#### Available records ####

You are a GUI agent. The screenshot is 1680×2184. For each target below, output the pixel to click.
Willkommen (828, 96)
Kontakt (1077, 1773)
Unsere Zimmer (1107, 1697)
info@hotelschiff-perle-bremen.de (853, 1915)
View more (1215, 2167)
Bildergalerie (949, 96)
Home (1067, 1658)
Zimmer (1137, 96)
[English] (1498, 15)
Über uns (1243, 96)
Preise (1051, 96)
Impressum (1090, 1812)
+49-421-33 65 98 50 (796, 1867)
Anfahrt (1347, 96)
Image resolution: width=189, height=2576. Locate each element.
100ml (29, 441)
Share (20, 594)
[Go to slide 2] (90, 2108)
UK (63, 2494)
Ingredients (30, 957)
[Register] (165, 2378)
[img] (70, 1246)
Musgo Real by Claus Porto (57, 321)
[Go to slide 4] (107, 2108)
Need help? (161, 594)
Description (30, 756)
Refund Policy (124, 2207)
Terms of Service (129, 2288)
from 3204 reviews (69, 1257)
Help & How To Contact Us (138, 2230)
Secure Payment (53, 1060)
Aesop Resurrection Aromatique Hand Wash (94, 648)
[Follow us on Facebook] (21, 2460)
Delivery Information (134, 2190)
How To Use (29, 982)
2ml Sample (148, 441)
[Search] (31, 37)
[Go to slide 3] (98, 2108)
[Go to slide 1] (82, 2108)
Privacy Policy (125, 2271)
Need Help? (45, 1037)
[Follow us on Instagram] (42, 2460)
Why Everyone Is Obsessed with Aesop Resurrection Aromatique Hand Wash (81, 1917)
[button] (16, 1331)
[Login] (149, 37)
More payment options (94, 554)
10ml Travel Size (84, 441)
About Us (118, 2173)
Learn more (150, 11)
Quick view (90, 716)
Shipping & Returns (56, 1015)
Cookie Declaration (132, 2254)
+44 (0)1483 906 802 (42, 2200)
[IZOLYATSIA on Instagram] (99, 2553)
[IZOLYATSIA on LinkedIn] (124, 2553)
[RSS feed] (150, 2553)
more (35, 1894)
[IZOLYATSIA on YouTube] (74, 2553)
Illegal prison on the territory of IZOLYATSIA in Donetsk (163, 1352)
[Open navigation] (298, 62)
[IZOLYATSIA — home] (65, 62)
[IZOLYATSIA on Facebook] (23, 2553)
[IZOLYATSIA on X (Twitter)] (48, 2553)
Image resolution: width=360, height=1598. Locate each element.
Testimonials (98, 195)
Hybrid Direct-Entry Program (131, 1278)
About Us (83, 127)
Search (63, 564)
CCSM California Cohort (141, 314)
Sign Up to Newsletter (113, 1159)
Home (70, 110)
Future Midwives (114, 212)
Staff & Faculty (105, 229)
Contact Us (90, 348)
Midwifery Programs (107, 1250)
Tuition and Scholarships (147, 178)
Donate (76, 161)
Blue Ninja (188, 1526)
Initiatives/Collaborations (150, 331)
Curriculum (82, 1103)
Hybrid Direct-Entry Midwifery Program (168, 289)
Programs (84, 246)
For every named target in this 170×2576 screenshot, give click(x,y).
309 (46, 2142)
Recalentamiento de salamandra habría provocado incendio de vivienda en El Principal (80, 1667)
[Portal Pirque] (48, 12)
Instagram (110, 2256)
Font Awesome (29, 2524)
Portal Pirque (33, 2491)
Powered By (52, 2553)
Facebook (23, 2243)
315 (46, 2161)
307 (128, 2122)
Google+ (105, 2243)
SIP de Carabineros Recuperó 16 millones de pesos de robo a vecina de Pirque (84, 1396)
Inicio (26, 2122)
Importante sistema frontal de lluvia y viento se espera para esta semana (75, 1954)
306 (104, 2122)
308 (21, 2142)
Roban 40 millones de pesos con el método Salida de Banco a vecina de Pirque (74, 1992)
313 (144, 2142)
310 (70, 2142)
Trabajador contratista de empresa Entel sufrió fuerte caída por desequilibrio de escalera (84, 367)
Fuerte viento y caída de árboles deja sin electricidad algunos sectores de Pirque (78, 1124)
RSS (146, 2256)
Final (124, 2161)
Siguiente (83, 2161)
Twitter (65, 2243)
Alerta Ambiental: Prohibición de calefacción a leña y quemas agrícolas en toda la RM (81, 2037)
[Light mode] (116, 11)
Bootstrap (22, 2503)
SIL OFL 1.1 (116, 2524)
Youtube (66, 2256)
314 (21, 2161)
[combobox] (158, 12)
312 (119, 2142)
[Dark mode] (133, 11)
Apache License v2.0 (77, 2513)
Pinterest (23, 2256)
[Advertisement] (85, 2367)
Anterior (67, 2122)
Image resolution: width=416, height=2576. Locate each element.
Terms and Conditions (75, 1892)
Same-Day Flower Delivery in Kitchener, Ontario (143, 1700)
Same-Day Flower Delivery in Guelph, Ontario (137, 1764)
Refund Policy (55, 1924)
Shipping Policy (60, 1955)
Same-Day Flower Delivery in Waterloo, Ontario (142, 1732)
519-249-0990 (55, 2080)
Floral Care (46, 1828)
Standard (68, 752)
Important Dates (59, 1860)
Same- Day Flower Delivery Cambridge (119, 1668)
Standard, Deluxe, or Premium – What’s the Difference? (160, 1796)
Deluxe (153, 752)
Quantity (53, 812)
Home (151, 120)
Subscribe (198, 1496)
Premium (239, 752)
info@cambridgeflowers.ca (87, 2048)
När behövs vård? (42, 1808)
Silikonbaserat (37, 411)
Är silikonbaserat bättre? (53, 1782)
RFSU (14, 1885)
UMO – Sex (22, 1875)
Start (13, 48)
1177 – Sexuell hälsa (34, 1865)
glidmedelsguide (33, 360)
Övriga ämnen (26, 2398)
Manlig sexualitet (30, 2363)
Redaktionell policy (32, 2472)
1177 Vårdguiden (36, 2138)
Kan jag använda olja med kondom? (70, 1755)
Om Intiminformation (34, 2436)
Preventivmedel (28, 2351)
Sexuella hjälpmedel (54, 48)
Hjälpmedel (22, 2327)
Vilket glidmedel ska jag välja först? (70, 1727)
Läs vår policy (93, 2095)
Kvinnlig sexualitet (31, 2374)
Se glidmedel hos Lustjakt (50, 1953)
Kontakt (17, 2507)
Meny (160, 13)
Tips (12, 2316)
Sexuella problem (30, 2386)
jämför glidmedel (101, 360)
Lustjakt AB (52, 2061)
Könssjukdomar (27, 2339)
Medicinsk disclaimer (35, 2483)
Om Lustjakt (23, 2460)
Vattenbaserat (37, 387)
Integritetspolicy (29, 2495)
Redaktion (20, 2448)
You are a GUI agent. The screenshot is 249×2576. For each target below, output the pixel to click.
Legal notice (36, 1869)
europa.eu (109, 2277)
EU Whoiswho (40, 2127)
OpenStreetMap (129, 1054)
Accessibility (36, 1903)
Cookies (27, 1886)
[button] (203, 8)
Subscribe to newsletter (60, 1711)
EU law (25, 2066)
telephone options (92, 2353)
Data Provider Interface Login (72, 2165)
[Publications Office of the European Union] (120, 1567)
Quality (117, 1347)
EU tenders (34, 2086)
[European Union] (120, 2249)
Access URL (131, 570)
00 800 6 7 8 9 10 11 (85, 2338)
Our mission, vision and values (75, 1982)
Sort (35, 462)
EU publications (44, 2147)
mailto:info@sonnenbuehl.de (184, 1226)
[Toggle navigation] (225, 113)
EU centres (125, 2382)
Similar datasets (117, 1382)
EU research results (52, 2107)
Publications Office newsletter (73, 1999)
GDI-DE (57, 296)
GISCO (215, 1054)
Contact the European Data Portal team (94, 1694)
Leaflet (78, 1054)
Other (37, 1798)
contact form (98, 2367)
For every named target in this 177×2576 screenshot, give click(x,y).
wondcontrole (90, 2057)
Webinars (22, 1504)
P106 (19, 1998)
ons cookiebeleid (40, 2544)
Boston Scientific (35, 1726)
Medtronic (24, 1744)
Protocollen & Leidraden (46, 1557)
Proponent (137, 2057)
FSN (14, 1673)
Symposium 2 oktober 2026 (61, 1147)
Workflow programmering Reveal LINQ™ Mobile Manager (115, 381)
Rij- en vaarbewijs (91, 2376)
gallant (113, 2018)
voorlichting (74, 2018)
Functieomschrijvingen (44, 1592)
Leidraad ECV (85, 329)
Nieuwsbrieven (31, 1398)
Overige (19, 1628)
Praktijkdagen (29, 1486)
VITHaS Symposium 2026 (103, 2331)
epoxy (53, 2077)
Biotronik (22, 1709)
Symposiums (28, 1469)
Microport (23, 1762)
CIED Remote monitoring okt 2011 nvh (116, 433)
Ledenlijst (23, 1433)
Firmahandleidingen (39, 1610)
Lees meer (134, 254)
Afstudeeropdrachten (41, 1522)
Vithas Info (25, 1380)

####

Goal
Put each line of the listing, from its very first line down to the line containing "How To Use (29, 982)", into a JSON list of strings with one string per line and no blank lines.

Correct result
[
  "You are a GUI agent. The screenshot is 1680×2184. For each target below, output the pixel to click.",
  "Willkommen (828, 96)",
  "Kontakt (1077, 1773)",
  "Unsere Zimmer (1107, 1697)",
  "info@hotelschiff-perle-bremen.de (853, 1915)",
  "View more (1215, 2167)",
  "Bildergalerie (949, 96)",
  "Home (1067, 1658)",
  "Zimmer (1137, 96)",
  "[English] (1498, 15)",
  "Über uns (1243, 96)",
  "Preise (1051, 96)",
  "Impressum (1090, 1812)",
  "+49-421-33 65 98 50 (796, 1867)",
  "Anfahrt (1347, 96)",
  "Image resolution: width=189, height=2576. Locate each element.",
  "100ml (29, 441)",
  "Share (20, 594)",
  "[Go to slide 2] (90, 2108)",
  "UK (63, 2494)",
  "Ingredients (30, 957)",
  "[Register] (165, 2378)",
  "[img] (70, 1246)",
  "Musgo Real by Claus Porto (57, 321)",
  "[Go to slide 4] (107, 2108)",
  "Need help? (161, 594)",
  "Description (30, 756)",
  "Refund Policy (124, 2207)",
  "Terms of Service (129, 2288)",
  "from 3204 reviews (69, 1257)",
  "Help & How To Contact Us (138, 2230)",
  "Secure Payment (53, 1060)",
  "Aesop Resurrection Aromatique Hand Wash (94, 648)",
  "[Follow us on Facebook] (21, 2460)",
  "Delivery Information (134, 2190)",
  "How To Use (29, 982)"
]